# Directions
An exact copy is needed of the lines from the one that contains "Task: Toggle snap mode in status bar" through the final line of the data below, with pictures left out.

———

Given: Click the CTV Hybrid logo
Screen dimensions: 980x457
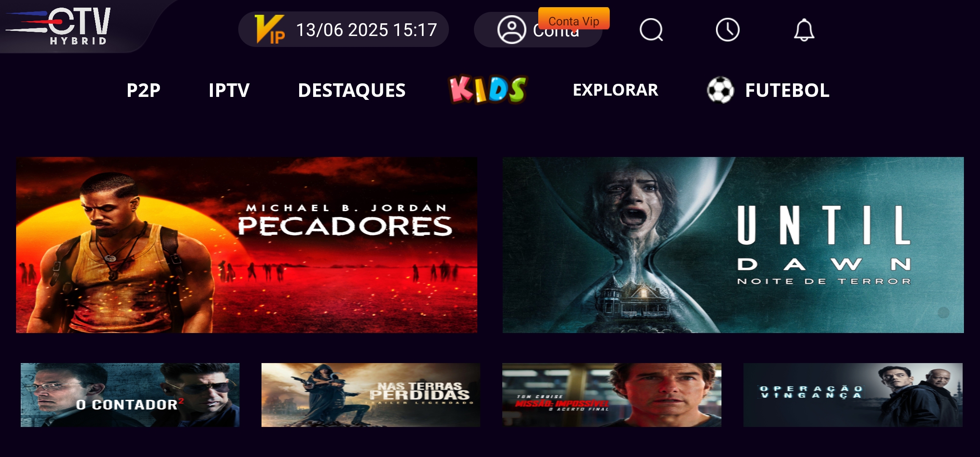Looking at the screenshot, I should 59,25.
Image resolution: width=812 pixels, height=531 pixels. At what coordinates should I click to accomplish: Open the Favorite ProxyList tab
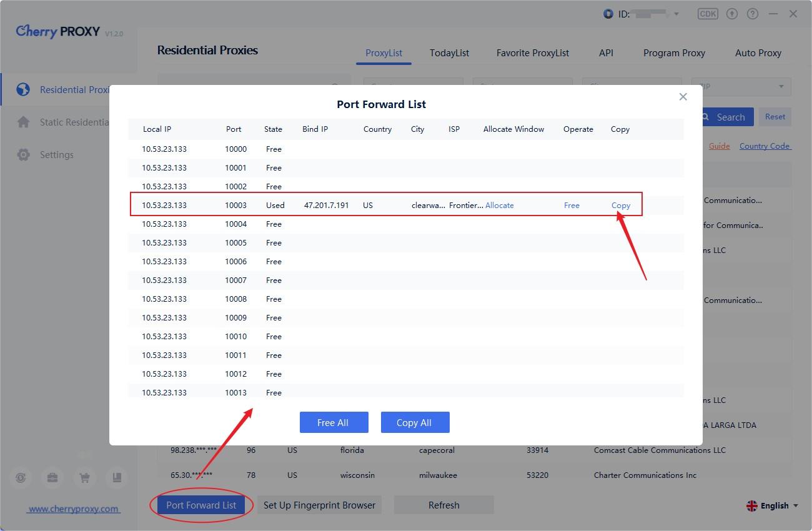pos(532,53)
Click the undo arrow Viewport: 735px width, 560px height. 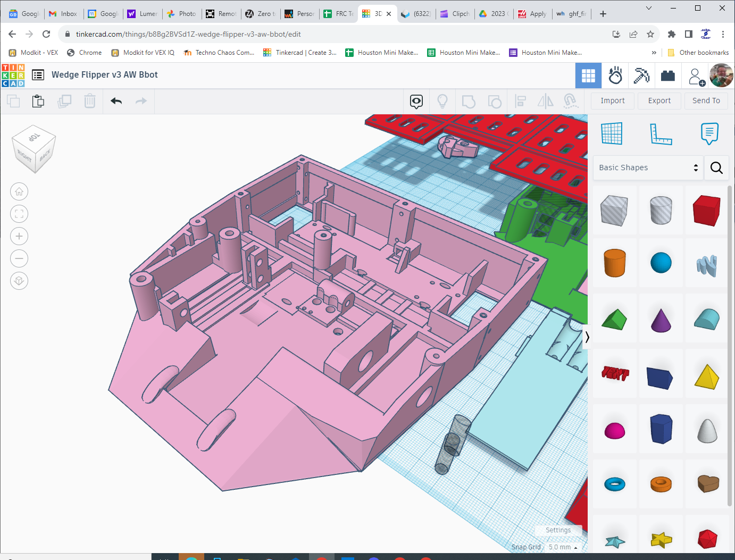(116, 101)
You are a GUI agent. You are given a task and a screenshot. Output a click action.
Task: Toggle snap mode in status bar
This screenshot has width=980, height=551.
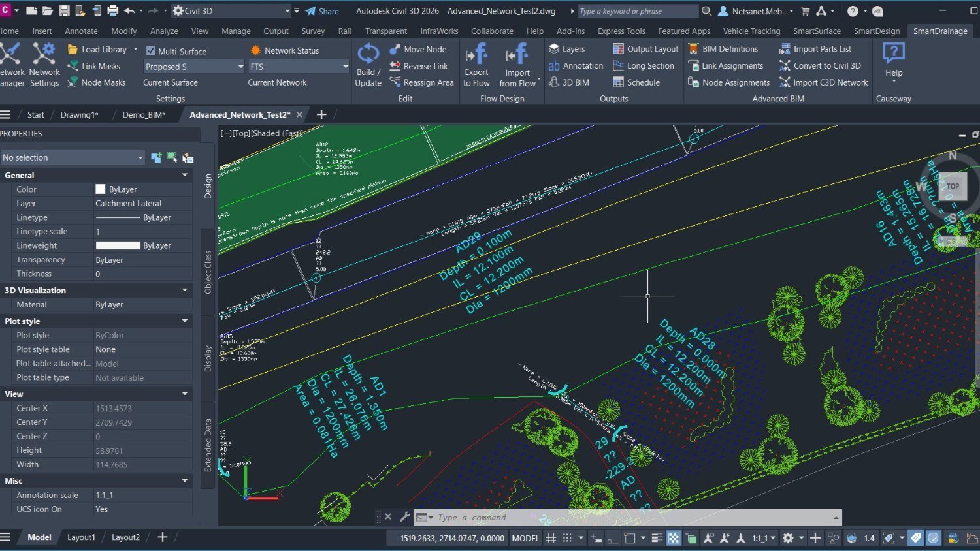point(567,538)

———

# Answer to this problem
Task: Toggle snap mode in status bar
This screenshot has width=980, height=551.
point(567,538)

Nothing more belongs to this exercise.